- [Talimat 1]: Belge bölümüne göre Bâyezid, tahkimat eski haline getirilmezse İmparator'u neyle tehdit etti?

- [Belge Bölümü]:
= = = =
İmparator Bâyezid'den habersiz kale tamiri yaptırırken, oğlu İkinci Manuel Paleogolos Osmanlı Ordusu'nda savaşlara katılıyordu. Yaptığı işten haber alındı ve Bâyezid "derhal dedi, bütün tahkimatı eski haline getireceksin; yoksa oğlunun gözlerine mil çektiririm" Bu tehdit tesirini gösterdi. Bütün emek ve masraftan boşa giden İmparator'un acıklı hali elbette kendi tarafı için dayanılmaz bir durumdur. Yıldırım Bâyezid kendi milletinin istikbalini düşünüyor, acınacak vaziyete zemin hazırlamaktansa acımasız olmayı yeğliyordu.
= = = =
- [Kaynak Veriler]:
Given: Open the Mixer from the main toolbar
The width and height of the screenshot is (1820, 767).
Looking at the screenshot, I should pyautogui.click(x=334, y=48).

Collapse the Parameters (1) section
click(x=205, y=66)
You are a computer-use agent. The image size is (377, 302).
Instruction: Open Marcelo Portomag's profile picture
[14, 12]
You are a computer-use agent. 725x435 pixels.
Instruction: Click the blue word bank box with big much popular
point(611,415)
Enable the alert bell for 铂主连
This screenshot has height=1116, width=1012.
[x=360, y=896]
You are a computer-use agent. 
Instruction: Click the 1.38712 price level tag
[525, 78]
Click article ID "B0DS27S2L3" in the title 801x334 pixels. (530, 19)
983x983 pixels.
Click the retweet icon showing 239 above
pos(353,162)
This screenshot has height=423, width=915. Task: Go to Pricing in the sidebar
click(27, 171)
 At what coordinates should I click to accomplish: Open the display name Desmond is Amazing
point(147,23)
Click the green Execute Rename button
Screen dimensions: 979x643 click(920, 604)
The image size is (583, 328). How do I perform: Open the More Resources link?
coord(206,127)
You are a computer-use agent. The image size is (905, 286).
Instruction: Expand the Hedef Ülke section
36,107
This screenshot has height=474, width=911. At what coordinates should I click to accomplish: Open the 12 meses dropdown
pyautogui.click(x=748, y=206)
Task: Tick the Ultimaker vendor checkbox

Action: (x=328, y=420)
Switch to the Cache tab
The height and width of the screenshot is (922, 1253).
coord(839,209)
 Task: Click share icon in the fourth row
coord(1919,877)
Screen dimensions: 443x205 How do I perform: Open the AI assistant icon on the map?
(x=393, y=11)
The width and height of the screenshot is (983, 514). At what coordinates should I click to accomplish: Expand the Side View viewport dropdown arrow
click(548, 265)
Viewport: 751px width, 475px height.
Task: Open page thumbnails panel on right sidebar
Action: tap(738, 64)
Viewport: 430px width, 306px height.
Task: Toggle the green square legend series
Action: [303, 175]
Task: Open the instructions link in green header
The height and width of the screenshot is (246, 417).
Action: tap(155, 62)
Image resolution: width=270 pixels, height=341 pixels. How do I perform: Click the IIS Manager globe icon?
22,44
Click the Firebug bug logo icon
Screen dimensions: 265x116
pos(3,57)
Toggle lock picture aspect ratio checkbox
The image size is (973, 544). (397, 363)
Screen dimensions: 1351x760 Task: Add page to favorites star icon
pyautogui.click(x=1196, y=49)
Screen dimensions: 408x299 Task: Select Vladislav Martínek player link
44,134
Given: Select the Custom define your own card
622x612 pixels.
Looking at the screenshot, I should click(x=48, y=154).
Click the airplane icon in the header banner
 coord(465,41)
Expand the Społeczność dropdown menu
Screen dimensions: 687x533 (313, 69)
= = = =
- [Talimat 2]: Girdilerde "Click the airplane icon in the header banner" ifadesini içeren satırdan başlayıp girdilerin sonuna kadar giden satırları, "Expand" yerine "Open" koyarak yeniden yazın. Geri kalan her şey aynı kalsın.

- [Tam Çıktı 1]: İmparator'un oğlunun gözlerine mil çektirmekle tehdit etti.

- [Tam Çıktı 2]:
Click the airplane icon in the header banner
 coord(465,41)
Open the Społeczność dropdown menu
Screen dimensions: 687x533 (313, 69)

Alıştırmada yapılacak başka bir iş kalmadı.